• **Instructions for the task**: Return only the final portion of the entries: the line with "You are a GUI" and every line after it, each one exact.

(Beginning of Record extracts)

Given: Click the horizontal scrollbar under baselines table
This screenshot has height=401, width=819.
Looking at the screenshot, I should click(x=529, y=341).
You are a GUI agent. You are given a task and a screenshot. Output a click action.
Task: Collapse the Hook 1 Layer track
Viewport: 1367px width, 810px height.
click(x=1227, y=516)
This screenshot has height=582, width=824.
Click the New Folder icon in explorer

(End of Record extracts)

• **Solution to the problem**:
You are a GUI agent. You are given a task and a screenshot. Output a click action.
Task: Collapse the Hook 1 Layer track
Viewport: 1367px width, 810px height.
click(x=1227, y=516)
This screenshot has height=582, width=824.
Click the New Folder icon in explorer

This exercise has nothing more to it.